Problem to work on: Switch every "Sort" in the listing below to "Order", and write out all of its lines again with nothing else changed.

Extracted records:
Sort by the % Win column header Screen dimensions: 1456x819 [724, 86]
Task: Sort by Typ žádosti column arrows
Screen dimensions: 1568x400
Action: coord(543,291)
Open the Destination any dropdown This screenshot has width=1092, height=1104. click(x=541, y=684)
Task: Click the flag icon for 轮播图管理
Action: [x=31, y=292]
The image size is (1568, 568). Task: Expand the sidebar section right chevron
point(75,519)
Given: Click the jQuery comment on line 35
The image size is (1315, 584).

Response:
Order by the % Win column header Screen dimensions: 1456x819 [724, 86]
Task: Order by Typ žádosti column arrows
Screen dimensions: 1568x400
Action: coord(543,291)
Open the Destination any dropdown This screenshot has width=1092, height=1104. click(x=541, y=684)
Task: Click the flag icon for 轮播图管理
Action: [x=31, y=292]
The image size is (1568, 568). Task: Expand the sidebar section right chevron
point(75,519)
Given: Click the jQuery comment on line 35
The image size is (1315, 584).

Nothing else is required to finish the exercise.